Robert Lewandowski zagra z Anglią? Fot. PAP/Leszek Szymański
Robert Lewandowski zagra z Anglią? Fot. PAP/Leszek Szymański

Panika w Bayernie po zejściu Lewandowskiego. Boniek o stanie zdrowia gwiazdy

Redakcja Redakcja Piłka nożna Obserwuj temat Obserwuj notkę 12

Robert Lewandowski po starciu z Andorą cierpi na "drobny uraz" - poinformował Zbigniew Boniek. Dziś okaże się, czy zagra z reprezentacją Anglii. 

W drugiej połowie eliminacyjnego meczu w Warszawie z Andorą serca kibiców zamarły. Strzelec dwóch bramek zszedł z wyraźnym grymasem bólu, a na ławce przykładał lód na prawe kolano. - Moje serce stanęło. Uraz Roberta Lewandowskiego nie jest tak groźny, jak wyglądało to na zdjęciach. Szczegóły poznamy po badaniach - podkreślił w niemieckich mediach Uli Hoeness, honorowy prezydent Bayernu Monachium. 

Gdyby kapitan polskiej drużyny nabawił się urazu, przegapi środową potyczkę z Anglią na Wembley. Pod znakiem zapytania stanęłyby też występy w kluczowym starciu dla losów tytułu mistrzowskiego w Bundeslidze z RB Lipskiem i ćwierćfinały Ligi Mistrzów. Ubiegłoroczny triumfator rozgrywek zmierzy się z PSG w najciekawszej parze 1/4 finału. 

- Mamy pewne problemy, bo nasi przeciwnicy grali wczoraj szalenie ostro. Mamy kilku piłkarzy, którzy mają drobne urazy, m.in. Robert Lewandowski. Miejmy nadzieję, że dzisiaj się to wszystko pozytywnie zakończy. Jak nie, to będziemy musieli grać takimi zawodnikami, jacy będą do dyspozycji - przyznał prezes PZPN Zbigniew Boniek. 

Były piłkarz pozytywnie ocenił też poziom polskiej kadry po zwycięstwie 3:0 nad półamatorską Andorą. Zdaniem Bońka, Paulo Sousa na stanowisku selekcjonera radzi sobie bardzo dobrze. "

- Jedziemy do Anglii, zdając sobie sprawę, że drużyna angielska jest mocna i jest faworytem nie tylko tego spotkania, ale tej grupy. Mamy czego szukać na Wembley, będziemy grali inaczej. Dzisiaj żyjemy w takich czasach, że wszystko jest ubierane w tony, powiedziałbym, dramatyczne. Jak nie wygrasz z Andorą 5:0, 6:0, to znaczy, że mecz był słaby - zaznaczył w RMF FM szef związku.

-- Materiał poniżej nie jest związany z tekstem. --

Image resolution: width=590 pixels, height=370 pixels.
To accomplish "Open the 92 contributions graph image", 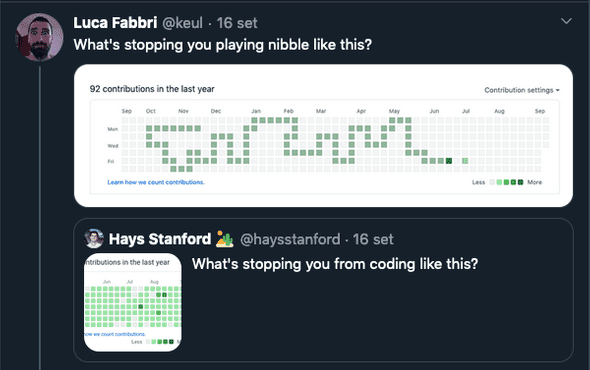I will click(x=324, y=136).
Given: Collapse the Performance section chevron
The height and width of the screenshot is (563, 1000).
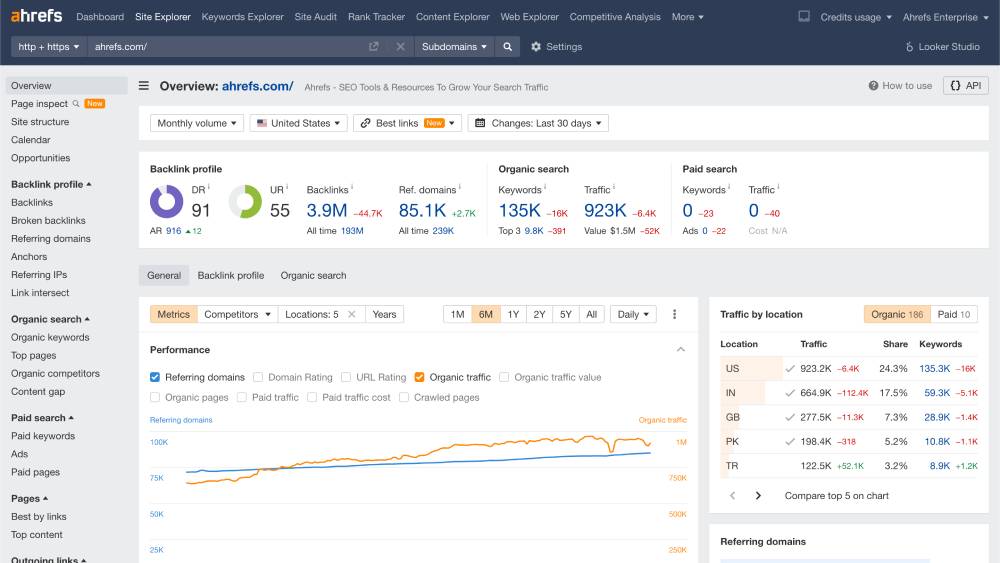Looking at the screenshot, I should [x=681, y=350].
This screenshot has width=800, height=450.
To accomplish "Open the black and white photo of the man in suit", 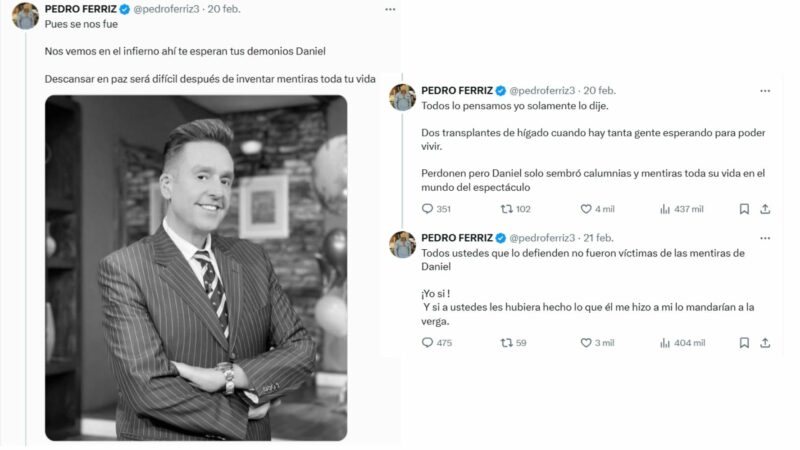I will click(x=196, y=268).
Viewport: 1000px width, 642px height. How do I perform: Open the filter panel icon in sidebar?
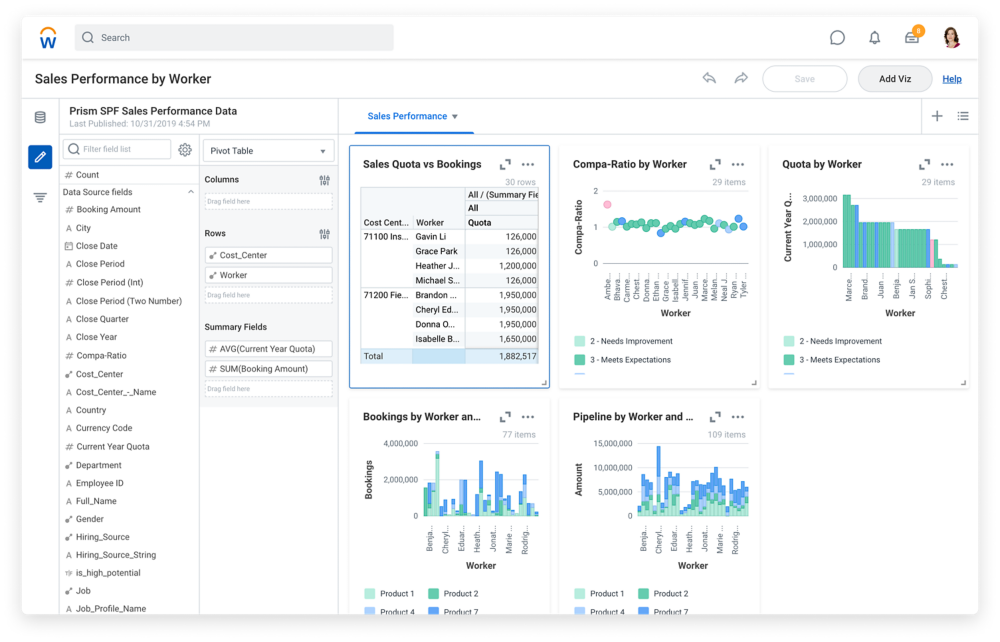(x=40, y=197)
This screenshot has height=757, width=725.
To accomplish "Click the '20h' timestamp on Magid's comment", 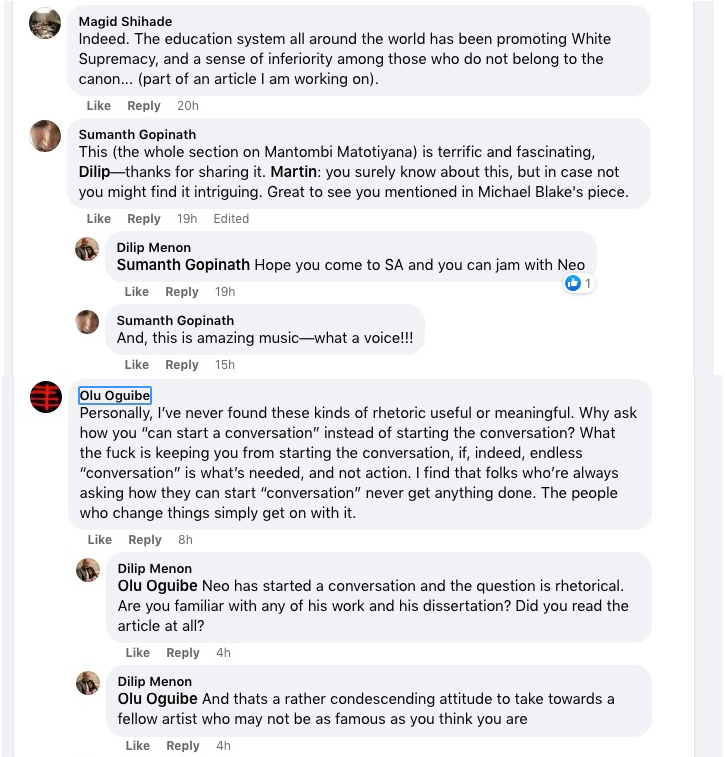I will coord(187,106).
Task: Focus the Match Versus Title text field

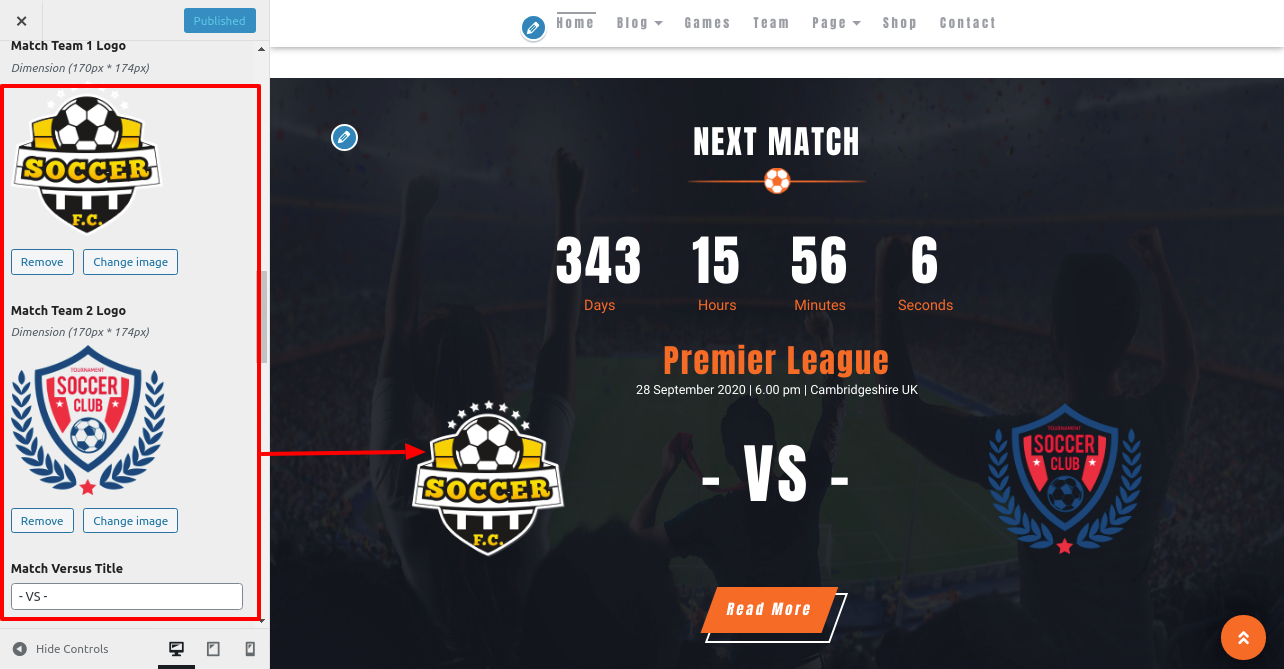Action: pos(127,596)
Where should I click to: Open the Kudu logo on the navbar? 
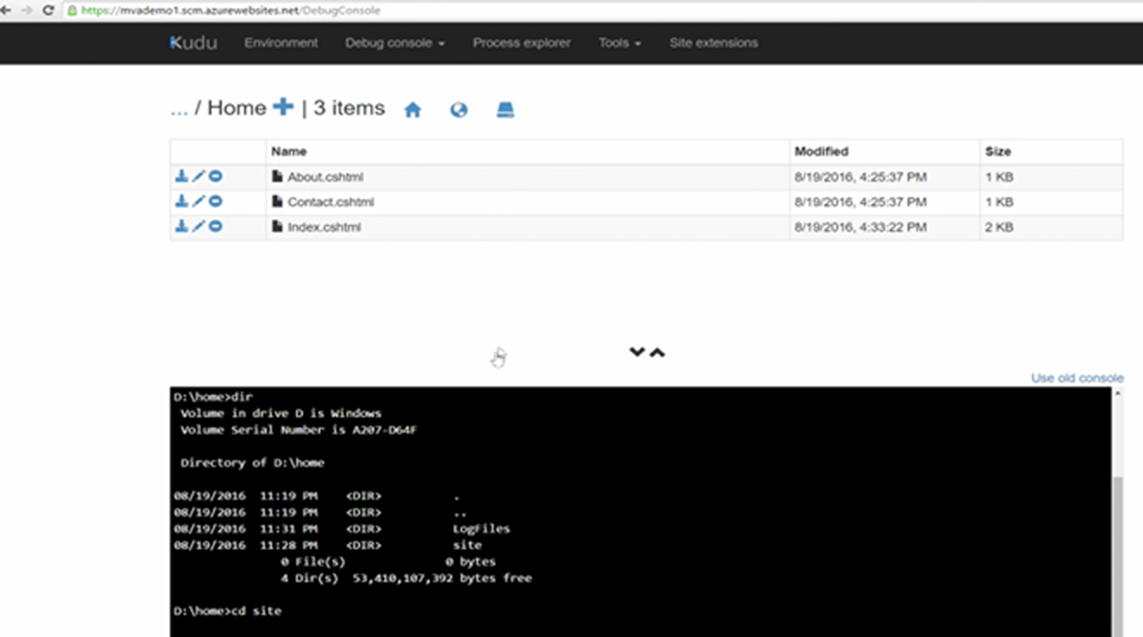tap(194, 43)

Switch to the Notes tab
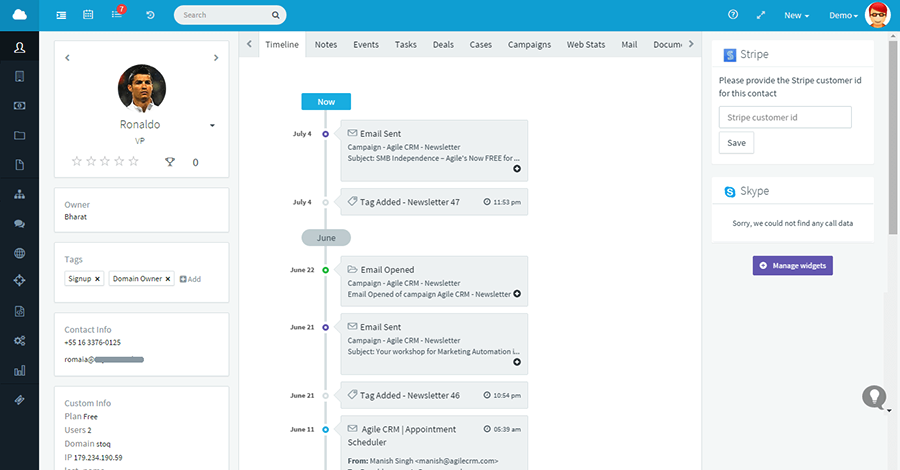[325, 45]
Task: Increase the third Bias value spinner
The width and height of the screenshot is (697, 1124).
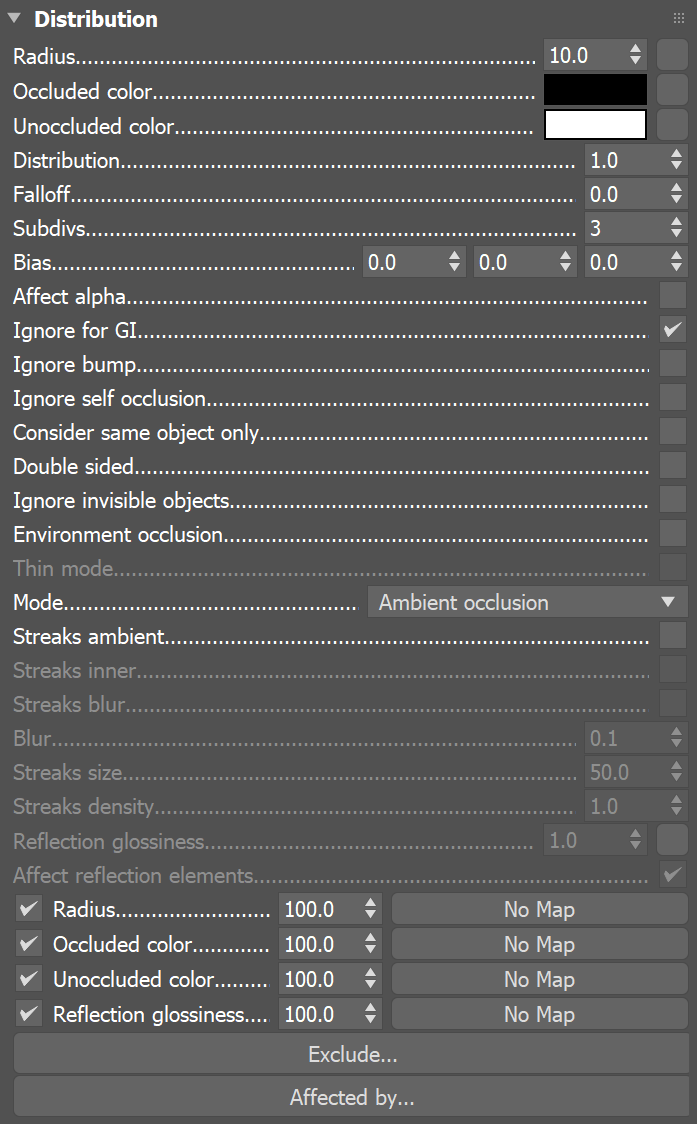Action: (676, 255)
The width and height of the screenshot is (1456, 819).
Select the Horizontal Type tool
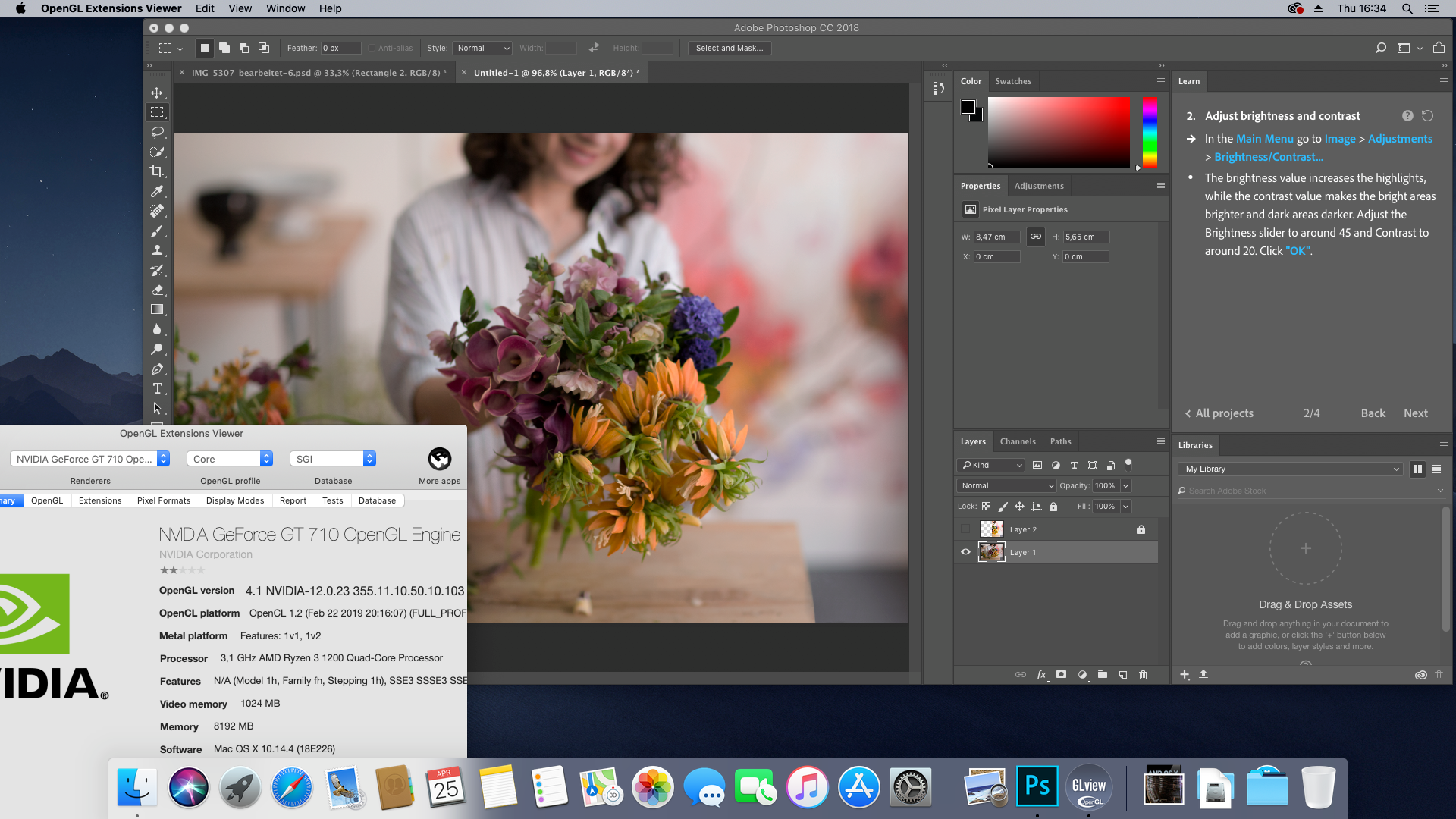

Boniek podkreślił, że jest zadowolony z pracy nowego selekcjonera biało-czerwonych Paulo Sousy. - To bardzo dobry trener, wykonuje dobrze swoją pracę, a jaki będzie efekt końcowy, to poczekajmy - stwierdził. 

Dawna gwiazda Widzewa Łódź, Juventusu Turyn czy Romy odniosła się również do mistrzostw Europy i informacji na temat potencjalnych zmian miast-gospodarzy. Polacy mają zagrać 14 czerwca w Dublinie ze Słowacją, 19 czerwca w Bilbao z Hiszpanią i 23 czerwca w Dublinie ze Szwecją.

- Dla nas żaden problem. Jedziemy na Euro, mamy przygotowany ośrodek treningowy, a jeśli zamiast grać w Dublinie będziemy występować na stadionach w Manchesterze czy Liverpoolu, to jest to logistycznie pół godziny lotu samolotem. Po co się martwić tym, co od nas nie zależy. My od UEFA mamy zapewnione, że gramy w Dublinie, Bilbao i Dublinie. Jeżeli UEFA coś zmieni w najbliższym miesiącu, przygotujemy się do innej lokalizacji - zapewnił Boniek.